Interested in transferring his knowledge of cortisol in sheep to humans, Liggins worked with Ross Howie, a pediatric specialist, to organize a double blind trial focused on the relationship between corticosteroids and accelerated lung maturation in premature infants. The trial revealed that significantly more neonates survived from women who began labor prematurely and were treated with corticosteroids than did neonates from women who began labor prematurely and weren't treated with corticosteroids. Early neonatal mortality was 3.2 percent in the treatedment group but was 15 percent in the control group. Liggins and Howie published their results in 1972. Many ignored the work, in part because smaller studies had not shown a similar benefit, but as other researchers would later recount, the small island nation of New Zealand was not a hub of globally significant medical research. By the 1980s Liggins’ corticosteroids treatment for premature infants became commonplace in hospitals, preventing many instances of respiratory distress syndrome and saving the lives of many premature infants.
In 1971, Liggins became a professor in obstetrics and gynecological endocrinology at the University of Auckland. In addition to obstetrics, Liggins studied the physiology of diving seals off the coast of Antarctica in the late 1970s, and discovered that elevated cortisol levels helped seals hold their breath under the high pressures caused by their deep sea diving. Liggins was elected as a fellow of The Royal Society of London in 1980 for his scientific contributions, appointed Companion of the British Empire in 1983, and knighted in 1991. Liggins retired from clinical practice and from his position as department chair in 1987. In 2001, the University named its biomedical and clinical research center, the Liggins Institute.
Liggins died on 24 August 2010 in Auckland after a lengthy illness.
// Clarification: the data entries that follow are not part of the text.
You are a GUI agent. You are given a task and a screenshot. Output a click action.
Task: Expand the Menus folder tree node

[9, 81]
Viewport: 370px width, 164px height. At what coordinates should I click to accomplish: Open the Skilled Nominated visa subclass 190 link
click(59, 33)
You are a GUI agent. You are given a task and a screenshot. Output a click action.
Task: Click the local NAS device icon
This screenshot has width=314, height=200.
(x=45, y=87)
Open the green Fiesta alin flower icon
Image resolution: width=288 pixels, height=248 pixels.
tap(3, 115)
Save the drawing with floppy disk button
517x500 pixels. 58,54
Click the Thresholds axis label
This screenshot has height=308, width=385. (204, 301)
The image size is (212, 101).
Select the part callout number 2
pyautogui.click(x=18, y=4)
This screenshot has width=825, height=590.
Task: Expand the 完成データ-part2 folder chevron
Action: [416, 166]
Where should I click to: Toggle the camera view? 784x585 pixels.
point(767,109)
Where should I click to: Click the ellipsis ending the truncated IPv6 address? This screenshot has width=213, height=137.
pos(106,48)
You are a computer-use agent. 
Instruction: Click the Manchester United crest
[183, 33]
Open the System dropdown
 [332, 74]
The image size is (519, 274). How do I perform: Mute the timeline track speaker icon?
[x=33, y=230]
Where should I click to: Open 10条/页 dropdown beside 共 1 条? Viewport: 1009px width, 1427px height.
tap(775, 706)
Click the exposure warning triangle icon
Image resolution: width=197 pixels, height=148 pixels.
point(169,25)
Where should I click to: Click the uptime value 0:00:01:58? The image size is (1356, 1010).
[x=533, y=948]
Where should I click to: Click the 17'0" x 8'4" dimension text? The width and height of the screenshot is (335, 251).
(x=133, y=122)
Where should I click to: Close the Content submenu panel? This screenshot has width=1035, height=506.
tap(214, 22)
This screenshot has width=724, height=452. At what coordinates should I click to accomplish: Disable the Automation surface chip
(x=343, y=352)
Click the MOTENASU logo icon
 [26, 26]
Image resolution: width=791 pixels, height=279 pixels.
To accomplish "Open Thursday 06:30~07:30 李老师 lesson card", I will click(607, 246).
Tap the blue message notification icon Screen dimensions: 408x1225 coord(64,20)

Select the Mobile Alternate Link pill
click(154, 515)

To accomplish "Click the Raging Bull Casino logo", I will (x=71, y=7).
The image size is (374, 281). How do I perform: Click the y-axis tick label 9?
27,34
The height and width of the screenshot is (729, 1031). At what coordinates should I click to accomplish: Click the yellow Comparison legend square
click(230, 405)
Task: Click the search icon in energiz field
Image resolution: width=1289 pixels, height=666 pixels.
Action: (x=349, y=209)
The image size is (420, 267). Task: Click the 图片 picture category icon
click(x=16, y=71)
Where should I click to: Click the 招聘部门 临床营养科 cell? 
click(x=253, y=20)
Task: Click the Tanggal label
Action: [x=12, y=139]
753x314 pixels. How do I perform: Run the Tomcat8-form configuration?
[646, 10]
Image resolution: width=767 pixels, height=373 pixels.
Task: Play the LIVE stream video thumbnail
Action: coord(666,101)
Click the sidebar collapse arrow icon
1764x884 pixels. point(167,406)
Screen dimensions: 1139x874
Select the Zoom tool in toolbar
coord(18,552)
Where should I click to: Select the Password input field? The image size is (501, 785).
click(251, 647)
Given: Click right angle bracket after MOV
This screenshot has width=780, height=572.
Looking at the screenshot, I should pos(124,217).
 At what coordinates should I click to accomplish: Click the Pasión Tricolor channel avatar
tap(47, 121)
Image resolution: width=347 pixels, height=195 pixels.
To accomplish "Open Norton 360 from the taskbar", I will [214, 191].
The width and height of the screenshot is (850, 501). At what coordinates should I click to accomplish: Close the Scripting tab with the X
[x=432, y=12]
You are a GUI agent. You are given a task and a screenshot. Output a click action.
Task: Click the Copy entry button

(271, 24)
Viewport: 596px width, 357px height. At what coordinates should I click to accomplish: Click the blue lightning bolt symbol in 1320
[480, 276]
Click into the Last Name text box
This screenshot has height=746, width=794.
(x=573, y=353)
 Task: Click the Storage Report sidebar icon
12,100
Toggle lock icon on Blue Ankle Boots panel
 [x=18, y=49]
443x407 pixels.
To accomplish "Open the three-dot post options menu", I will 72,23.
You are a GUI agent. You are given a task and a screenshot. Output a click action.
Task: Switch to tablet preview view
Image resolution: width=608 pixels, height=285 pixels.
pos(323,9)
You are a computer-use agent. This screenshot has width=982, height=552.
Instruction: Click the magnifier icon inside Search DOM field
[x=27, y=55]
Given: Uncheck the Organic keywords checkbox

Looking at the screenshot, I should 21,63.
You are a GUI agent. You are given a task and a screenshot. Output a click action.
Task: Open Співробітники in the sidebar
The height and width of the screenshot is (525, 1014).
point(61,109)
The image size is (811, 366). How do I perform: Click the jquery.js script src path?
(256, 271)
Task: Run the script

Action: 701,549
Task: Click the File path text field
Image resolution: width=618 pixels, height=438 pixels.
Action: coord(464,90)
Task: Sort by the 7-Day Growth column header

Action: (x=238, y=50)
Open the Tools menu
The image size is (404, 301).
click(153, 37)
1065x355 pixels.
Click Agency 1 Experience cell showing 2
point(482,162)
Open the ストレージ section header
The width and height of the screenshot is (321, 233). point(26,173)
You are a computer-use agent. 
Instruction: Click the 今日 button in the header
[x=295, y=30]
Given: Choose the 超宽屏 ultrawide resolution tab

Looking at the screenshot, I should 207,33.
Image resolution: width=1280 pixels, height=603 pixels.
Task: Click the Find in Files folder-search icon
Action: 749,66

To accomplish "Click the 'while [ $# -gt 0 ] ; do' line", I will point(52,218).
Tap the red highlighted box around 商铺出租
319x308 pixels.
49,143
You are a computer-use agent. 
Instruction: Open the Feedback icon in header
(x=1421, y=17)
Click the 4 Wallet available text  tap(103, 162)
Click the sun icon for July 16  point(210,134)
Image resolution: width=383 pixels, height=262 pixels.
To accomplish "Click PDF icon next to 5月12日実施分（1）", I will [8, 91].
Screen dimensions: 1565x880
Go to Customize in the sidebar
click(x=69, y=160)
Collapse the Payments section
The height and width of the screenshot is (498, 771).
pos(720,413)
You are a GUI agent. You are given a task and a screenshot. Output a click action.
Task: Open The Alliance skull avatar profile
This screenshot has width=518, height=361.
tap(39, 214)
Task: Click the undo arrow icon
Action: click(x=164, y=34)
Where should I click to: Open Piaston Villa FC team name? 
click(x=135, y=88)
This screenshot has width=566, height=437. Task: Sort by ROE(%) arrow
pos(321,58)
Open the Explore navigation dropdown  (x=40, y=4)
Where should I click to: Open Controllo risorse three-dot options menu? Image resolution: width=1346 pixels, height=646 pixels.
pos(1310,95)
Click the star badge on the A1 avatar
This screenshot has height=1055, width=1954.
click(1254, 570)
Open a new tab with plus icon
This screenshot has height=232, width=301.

Peter Gluckman, the Chief Science Advisor to the New Zealand Prime Minister, and once a junior researcher in pediatrics and developmental physiology under Liggins, noted that Liggins was a meticulous scientist that possessed the ability to bridge the gap between animal and human research.
- Gluckman, Peter. “In Memoriam: Sir Graham (Mont) Liggins FRS:” Eulogy by Professor Sir Peter Gluckman, FRS, August 28, 2010.
- “Graham Collingwood (Mont) Liggins,” The New Zealand Medical Journal 123 (2010): 107–8.
- Liggins, Graham Collingwood, and Ross Howie. “A Controlled Trial of Antepartum Glucocorticoid Treatment for Prevention of the Respiratory Distress Syndrome in Premature Infants,” Pediatrics 50 (1972): 515–25.
- “Sir Graham Collingwood Liggins,” New Zealand Listener, September 10, 2010, http://medicalalumn.otago.ac.nz/obituaries/Graham_Liggins.html (Accessed April 9, 2011).
- Thorton, Jim. “Sir Graham ‘Mon” Liggins Obituary,” The Guardian September 6, 2010. http://www.guardian.co.uk/society/2010/sep/06/sir-graham-mont-liggins-obituary/print (Accessed April 9, 2011).
- Watts, Geoff. “Graham Collingwood Liggins,” The Lancet 376. (2010): 1140.
- “Sir Peter Gluckman, Prime Minister’s Chief Science Advisor on the Death of New Zealand’s Outstanding Medical Scientist, Sir Graham Liggins” Office of the Prime Minister’s Science Advisory Committee Media Release, August 24, 2010.